社長は変革を叫ぶも、中間管理職以下は沈黙。会議で白熱しているふたりの論点がかみ合っていない。プロジェクトリーダーとメンバーとで温度差がある……。こうしたコミュニケーションのズレの中でも、とりわけ目立つのが「一方通行」だ。一方通行が起こると、仕事の手戻りが増えるだけでなく、相手との関係性にもネガティブな影響がある。
一方通行に起因するズレは大きく分けて3つある。
1つ目は目的のズレ、つまり仕事やコミュニケーションの目的に対する認識のズレだ。たとえば「社内会議のための資料を作って」と言われて対応したのに、マネージャーから「社内用語が多すぎて、これではお客さんに見せられない」とダメ出しされるケースだ。

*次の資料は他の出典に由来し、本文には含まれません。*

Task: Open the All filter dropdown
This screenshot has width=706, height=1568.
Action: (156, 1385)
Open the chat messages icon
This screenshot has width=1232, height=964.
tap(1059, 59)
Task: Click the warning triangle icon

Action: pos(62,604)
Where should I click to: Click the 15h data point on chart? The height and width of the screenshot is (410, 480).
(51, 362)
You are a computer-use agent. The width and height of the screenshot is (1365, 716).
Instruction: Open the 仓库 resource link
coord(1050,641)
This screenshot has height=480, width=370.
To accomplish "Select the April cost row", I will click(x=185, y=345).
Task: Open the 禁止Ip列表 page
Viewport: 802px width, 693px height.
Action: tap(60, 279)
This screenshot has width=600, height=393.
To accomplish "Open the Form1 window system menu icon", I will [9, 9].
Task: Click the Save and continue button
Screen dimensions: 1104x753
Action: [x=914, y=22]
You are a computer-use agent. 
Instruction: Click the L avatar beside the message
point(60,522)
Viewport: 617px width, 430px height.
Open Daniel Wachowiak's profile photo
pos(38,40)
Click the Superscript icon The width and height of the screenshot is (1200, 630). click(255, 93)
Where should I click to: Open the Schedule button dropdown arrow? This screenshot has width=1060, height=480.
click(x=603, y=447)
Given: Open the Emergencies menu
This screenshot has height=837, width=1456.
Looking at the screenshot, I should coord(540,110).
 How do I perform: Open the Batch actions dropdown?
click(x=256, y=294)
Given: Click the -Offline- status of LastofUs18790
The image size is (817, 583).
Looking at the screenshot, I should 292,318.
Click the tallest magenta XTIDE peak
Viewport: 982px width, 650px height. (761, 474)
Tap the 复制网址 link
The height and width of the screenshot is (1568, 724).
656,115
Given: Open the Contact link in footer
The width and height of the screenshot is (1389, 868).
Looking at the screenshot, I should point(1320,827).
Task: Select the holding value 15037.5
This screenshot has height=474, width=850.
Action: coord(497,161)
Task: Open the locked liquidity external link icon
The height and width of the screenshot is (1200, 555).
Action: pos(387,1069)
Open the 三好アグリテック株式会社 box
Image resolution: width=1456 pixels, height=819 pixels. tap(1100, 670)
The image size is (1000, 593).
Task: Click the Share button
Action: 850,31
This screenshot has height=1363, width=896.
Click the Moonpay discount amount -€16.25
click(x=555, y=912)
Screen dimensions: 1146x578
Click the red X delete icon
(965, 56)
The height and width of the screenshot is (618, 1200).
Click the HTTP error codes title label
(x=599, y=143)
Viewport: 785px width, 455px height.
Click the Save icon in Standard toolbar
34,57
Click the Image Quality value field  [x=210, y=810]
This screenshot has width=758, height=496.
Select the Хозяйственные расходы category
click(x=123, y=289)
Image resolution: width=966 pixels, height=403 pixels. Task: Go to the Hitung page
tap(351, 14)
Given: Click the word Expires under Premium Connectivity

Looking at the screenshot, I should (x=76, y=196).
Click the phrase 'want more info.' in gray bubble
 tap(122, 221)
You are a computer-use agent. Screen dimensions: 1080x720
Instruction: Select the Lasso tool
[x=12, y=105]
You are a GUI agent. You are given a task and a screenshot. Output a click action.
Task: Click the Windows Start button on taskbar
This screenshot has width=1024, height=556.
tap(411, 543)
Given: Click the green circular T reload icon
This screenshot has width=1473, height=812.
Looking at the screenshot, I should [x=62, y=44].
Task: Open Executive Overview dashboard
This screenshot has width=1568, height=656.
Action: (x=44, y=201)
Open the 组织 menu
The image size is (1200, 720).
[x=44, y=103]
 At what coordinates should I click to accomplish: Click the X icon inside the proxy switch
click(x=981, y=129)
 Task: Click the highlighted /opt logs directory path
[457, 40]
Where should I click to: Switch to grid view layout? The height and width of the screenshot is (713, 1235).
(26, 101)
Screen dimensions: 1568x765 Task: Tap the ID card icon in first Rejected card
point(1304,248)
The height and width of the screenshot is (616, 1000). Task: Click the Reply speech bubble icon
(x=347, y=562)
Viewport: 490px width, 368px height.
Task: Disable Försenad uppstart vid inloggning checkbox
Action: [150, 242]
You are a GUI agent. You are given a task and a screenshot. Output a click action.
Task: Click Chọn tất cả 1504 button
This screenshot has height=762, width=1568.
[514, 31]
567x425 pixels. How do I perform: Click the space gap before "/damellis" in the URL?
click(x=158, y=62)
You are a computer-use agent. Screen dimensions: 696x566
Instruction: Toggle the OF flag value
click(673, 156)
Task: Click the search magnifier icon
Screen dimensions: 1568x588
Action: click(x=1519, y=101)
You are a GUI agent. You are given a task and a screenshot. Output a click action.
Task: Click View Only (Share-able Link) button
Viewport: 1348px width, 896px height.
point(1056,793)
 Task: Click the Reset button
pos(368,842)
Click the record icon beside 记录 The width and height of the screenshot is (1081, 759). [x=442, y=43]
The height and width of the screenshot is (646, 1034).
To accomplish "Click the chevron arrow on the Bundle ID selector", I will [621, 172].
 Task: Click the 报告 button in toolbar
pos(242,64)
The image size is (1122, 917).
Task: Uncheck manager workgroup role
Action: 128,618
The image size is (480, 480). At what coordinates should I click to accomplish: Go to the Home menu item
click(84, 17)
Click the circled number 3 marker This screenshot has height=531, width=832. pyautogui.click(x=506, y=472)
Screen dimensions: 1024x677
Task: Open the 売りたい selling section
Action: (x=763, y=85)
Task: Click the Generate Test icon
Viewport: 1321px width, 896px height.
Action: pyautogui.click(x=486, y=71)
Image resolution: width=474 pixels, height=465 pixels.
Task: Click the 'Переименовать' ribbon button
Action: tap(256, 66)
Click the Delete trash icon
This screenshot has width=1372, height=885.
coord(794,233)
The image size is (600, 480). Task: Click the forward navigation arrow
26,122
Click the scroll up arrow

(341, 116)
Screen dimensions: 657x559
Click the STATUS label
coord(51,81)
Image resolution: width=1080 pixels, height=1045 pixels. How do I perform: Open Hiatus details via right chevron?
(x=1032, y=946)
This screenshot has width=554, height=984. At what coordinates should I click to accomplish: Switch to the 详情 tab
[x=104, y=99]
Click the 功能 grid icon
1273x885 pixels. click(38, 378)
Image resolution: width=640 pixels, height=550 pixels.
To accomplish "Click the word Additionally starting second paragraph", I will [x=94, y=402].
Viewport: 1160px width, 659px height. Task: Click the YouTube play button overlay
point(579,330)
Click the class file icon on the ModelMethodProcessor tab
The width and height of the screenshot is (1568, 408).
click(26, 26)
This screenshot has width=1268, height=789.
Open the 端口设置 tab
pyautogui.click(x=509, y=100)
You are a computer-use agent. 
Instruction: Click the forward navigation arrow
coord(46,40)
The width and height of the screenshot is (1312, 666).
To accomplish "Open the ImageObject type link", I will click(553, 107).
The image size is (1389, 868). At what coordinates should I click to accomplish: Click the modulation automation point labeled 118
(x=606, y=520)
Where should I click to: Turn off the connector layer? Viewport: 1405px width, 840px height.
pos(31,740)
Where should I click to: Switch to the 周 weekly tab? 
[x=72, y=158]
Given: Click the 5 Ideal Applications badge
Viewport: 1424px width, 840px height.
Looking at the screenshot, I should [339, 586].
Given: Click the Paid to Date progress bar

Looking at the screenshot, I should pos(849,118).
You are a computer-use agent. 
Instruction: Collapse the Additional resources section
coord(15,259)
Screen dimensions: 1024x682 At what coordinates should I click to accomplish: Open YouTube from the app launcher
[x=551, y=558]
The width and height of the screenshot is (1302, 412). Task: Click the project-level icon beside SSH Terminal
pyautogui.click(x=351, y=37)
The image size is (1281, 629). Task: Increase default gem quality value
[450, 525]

2つ目は期待役割のズレ、つまりお互いに期待する役割のズレだ。マネージャーから「この仕事、ちょっと手伝って」と言われたので手を貸したら、後日「またこの仕事頼むよ。え、やり方覚えていないの? これはあなたの仕事なんだから、困るよ」と叱られるようなケースである。「私に引き継ぐつもりだったのなら、最初にそう言ってよ」と思ってしまうだろう。
3つ目は、成果の出し方のイメージや熱量のズレだ。売上目標を達成したのに、「1人だけでやってしまうのではなく、後輩を育てながら成果を出してほしかった」と言われるようなケースだ。ここがズレていると、成果を出しても評価されにくくなる。
人それぞれ見ている景色が違うのだから、ズレはどうしても発生するものだ。ならば、ズレを防ごうとするのではなく、ズレを放置し続けないようにしたほうがずっと生産的である。ここでは、ズレを早期に発見し、軌道修正するための具体的な行動を7つ挙げる。
1つ目は、ズレに気づいたらすぐ指摘することだ。ズレを指摘しやすい組織カルチャーを創っていく行動も不可欠である。
2つ目は、相手と景色を合わせる工夫をすることだ。仕事を任せたり任されたりする時は、目的・インプット・成果物・関係者・効率の5つの要素を書き出しながら話し合うといい。